>>
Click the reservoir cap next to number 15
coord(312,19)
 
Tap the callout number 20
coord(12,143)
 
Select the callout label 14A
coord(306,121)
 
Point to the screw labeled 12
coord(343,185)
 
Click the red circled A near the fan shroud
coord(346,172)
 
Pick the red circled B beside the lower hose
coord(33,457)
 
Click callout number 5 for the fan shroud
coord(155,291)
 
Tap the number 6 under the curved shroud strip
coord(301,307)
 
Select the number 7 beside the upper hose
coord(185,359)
<<
>>
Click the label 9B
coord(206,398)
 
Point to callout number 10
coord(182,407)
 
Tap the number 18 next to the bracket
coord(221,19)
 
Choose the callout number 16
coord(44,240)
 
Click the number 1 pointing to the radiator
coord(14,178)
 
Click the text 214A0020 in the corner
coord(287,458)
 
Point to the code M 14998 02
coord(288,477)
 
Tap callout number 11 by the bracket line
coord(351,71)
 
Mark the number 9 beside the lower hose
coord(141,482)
<<
>>
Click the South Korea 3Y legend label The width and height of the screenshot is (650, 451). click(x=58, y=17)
<<
What is needed:
Rewrite the entries starting at the line that has "Tap the number 6" and ending after the line that has "coord(185,359)", with "upper hose" changed to "top hose" and nothing else altered.

Complete answer:
Tap the number 6 under the curved shroud strip
coord(301,307)
 
Select the number 7 beside the top hose
coord(185,359)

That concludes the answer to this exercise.